== Exercise text ==
***

Mrs. X, 50 years pleasant lady with a BMI 43, diabetic, hypertensive admitted in Square hospital on 26th November in ICU with severe shortness of breath and deteriorating conscious level. On admission, her ABG revealed pH  7.08, PCO2 106 mmHg, PO2  54 mmHg with 7 lt/min O2 and HCO3 34 mEq/l. She was managed in CPAP with FiO2 50%. Later she shifted to HDU. Most of the time in HDU, she was treated by BiPAP (IPAP 14 cm H20 & EPAP 6 cm H2O). Gradually her demand of O2 was reduced but required at least 2 lt /min to maintain SpO2 at least 90%.  PFT was performed and revealed severe obstructive airway with FEV1- 46%. Her serum total IgE was 933 UI/ml. Colour Doppler Echocardiography detected severe pulmonary hypertension (PASP- 60  mm of Hg) with moderate tricuspid regurgitation. Split night Polysomnography was performed which revealed 65% sleep efficiency with 0% REM sleep and 79.9% stage II, NREM sleep, moderate obstructive sleep apnoea  (RDI- 23) with severe nocturnal hypoxemia (lowest SpO2- 64 %), highest Capnograph reading revealed PCO2- 66.7 mmHg, moderate periodic leg movement (PLM index 36.3) which was completely corrected by BiPAP (IPAPP- 15 & EPAP 11 cm H2O) with oxygen 2 lt/min. 25.4% REM sleep was achieved. Finally she was diagnosed as a case of Obesity Hypoventilation Syndrome with severe pulmonary hypertension with chronic persistent Bronchial Asthma (Alternative Overlap Syndrome) and Diabetes Mellitus, Hypertension and subclinical hypothyroidism. She was discharged with BiPAP (S/T) and oxygen concentrator. Other medical management was appropriately prescribed.

***

== Records supplied ==
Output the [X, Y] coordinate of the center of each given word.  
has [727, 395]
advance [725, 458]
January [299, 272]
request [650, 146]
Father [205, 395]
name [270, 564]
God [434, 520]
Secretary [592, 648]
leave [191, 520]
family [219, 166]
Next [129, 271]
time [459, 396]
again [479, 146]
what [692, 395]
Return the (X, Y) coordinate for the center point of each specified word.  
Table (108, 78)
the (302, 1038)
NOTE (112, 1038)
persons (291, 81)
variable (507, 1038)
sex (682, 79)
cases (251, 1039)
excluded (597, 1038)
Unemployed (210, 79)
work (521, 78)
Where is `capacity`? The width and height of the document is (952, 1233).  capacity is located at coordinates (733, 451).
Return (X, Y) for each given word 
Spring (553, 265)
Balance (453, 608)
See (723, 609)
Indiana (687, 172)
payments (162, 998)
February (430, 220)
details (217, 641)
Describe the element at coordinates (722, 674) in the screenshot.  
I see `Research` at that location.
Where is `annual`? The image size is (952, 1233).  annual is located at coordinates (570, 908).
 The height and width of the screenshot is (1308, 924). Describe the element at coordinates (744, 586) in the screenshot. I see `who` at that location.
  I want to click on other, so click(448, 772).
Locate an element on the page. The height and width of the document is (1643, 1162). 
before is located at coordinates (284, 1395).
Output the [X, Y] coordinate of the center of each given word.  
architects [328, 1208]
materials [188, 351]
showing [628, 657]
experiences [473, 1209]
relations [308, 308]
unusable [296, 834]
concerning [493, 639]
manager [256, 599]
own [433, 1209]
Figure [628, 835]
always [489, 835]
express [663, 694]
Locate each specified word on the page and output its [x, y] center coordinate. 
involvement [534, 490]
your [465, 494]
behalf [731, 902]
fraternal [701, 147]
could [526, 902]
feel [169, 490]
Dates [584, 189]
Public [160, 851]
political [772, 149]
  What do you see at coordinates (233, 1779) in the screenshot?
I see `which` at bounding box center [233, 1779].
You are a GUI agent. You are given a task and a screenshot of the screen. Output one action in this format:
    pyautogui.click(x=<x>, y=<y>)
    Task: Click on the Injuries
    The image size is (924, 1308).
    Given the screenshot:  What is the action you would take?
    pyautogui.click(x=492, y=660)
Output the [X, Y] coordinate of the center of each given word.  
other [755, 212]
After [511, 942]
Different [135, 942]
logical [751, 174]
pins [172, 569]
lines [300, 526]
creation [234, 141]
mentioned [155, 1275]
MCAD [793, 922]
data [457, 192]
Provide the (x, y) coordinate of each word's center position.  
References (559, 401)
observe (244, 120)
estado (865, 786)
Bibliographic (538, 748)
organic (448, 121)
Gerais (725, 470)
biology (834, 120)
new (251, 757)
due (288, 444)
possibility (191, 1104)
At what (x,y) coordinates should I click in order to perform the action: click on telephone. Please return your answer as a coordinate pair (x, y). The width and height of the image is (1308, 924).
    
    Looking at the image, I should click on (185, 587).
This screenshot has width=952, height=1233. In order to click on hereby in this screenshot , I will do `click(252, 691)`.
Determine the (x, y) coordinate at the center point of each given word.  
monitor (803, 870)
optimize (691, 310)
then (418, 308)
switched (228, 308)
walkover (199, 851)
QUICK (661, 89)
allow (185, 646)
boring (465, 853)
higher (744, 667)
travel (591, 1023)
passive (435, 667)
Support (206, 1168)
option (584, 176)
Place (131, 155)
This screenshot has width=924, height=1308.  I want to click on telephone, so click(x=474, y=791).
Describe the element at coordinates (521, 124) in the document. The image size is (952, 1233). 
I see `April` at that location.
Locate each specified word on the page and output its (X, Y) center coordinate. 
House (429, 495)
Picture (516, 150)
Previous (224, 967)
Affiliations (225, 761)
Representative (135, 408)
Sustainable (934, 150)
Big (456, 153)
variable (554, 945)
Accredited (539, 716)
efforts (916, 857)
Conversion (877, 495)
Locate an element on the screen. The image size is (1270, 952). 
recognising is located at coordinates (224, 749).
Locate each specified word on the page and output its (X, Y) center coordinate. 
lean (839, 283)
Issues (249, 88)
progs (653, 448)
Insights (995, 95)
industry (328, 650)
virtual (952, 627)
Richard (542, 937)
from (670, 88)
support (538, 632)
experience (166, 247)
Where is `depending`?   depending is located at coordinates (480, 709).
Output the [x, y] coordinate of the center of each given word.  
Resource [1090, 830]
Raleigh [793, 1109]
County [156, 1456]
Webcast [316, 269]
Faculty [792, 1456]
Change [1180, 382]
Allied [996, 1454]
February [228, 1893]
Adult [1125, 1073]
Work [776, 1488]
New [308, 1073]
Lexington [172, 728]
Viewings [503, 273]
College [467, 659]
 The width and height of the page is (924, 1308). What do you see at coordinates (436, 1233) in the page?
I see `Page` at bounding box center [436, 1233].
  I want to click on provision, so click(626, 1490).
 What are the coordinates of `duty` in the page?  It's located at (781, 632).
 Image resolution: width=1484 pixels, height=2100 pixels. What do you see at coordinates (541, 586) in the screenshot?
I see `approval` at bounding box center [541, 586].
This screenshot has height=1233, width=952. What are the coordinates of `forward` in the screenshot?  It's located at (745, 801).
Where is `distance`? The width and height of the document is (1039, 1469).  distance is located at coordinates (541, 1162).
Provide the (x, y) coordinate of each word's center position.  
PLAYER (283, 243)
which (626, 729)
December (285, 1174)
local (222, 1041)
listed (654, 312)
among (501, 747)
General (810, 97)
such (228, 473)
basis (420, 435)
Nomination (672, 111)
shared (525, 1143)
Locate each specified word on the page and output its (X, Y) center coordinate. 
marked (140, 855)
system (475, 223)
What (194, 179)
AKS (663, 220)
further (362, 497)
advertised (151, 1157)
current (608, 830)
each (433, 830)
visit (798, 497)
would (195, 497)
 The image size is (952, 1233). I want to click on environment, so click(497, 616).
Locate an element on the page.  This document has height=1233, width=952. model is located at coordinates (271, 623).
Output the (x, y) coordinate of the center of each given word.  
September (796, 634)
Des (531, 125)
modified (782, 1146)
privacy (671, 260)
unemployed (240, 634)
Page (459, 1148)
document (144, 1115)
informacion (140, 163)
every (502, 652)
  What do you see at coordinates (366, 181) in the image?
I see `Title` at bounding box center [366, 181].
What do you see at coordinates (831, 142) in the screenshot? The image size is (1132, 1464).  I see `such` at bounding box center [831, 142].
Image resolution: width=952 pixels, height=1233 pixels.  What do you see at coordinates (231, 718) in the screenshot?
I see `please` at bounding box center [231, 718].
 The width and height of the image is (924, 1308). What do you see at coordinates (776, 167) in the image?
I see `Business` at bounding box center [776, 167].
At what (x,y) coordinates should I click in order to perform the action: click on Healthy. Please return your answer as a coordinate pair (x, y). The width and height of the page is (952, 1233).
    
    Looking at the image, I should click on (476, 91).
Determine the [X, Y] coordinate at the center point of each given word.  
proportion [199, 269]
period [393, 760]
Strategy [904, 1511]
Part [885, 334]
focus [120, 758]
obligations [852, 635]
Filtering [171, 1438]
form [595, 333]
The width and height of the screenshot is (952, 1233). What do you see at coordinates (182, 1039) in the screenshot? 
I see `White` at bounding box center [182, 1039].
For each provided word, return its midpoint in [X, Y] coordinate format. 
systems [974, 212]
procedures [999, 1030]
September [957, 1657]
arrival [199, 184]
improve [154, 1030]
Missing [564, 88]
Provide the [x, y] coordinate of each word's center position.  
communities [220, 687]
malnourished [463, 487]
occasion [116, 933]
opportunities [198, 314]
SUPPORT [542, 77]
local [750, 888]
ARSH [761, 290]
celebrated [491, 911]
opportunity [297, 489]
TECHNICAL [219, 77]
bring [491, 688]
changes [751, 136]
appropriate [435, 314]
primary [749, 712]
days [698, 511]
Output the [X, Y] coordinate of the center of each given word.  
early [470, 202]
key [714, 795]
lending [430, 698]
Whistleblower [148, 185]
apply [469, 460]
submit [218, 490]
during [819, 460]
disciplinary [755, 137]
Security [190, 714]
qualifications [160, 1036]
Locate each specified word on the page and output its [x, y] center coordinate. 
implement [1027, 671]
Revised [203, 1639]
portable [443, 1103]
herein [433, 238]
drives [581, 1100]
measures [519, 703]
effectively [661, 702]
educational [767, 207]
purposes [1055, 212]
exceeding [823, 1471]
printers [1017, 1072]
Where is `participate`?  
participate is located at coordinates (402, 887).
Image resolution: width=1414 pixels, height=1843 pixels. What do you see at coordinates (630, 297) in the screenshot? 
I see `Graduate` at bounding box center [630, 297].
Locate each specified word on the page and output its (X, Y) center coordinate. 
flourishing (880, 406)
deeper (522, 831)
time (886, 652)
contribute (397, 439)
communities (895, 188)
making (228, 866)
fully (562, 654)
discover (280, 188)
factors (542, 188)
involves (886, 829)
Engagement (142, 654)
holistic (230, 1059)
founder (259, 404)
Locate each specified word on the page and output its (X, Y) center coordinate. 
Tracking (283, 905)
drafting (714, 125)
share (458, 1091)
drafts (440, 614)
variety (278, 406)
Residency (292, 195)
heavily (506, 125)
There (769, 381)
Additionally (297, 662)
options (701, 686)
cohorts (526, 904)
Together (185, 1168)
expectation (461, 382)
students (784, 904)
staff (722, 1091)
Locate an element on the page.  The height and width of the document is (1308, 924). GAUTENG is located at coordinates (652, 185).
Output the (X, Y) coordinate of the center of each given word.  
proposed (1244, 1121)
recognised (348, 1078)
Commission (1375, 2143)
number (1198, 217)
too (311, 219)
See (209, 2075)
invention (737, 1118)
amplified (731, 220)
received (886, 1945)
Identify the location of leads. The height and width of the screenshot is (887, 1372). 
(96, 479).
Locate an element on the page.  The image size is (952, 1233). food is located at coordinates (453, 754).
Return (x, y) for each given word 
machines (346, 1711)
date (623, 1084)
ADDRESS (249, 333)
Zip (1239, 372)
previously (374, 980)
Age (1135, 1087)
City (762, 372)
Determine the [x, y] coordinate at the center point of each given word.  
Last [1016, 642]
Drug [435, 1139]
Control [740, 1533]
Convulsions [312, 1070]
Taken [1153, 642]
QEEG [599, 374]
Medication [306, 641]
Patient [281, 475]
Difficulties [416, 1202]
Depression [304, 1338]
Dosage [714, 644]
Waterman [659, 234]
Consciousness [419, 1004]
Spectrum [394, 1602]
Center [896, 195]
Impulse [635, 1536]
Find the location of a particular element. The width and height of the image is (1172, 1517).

***

== What this exercise asks ==
**A.** Summarize the case report in two sentences.
**B.** Pick up the case report after its final sentence and write the next part.
The entries have no connection to the case report.

== Outputs by task ==
**A.** A 50-year-old woman with a BMI of 43, diabetes and hypertension was admitted to the ICU at Square hospital with severe shortness of breath and a deteriorating conscious level, and was treated first with CPAP and later with BiPAP. After pulmonary function testing, echocardiography and split-night polysomnography, she was diagnosed with Obesity Hypoventilation Syndrome with severe pulmonary hypertension and chronic persistent bronchial asthma, along with diabetes mellitus, hypertension and subclinical hypothyroidism, and was discharged with BiPAP (S/T) and an oxygen concentrator.

**B.**
OHS is the combination of Obesity (BMI ≥27.5 kg/m2), Hypercapnia (PaCO2 ≥ 45 mmHg) and Sleep-disordered breathing. Patients are usually middle-aged with male predominance. It’s prevalence among OSA is 10 to 20%. Common symptoms of OHS includes snoring,   witnessed apnoea, frequent nocturnal awakenings,  waking up choking or gasping for air, unrefreshed sleep, restless sleep,   nocturia, dry mouth, decreased libido, early morning headache, fatigue,  daytime sleepiness,  poor memory, unproductive at work, falling asleep during driving and depression. OHS may cause neurocognitive deficit, automobile accidents, low health related quality of life, hypertension, stroke, coronary artery disease, congestive heart failure, arrythmia ( bradyarrythmia, ventricular ectopic), pulmonary hypertension and diabetes mellitus. Polysomnography is the gold standard tool to diagnose OHS and positive airway pressure (PAP) therapy is the main stay of treatment of OHS. Patients with untreated OHS have a significant risk of death.


A retrospective study reported that 46% patients with OHS who refused long-term noninvasive positive airway pressure (PAP) therapy died during an average 50-month follow-up period.



References:

Mokhlesi, B., Tulaimat, A. (2007), “Recent Advances in Obesity Hypoventilation Syndrome”, Chest 132 (4),1322-1332.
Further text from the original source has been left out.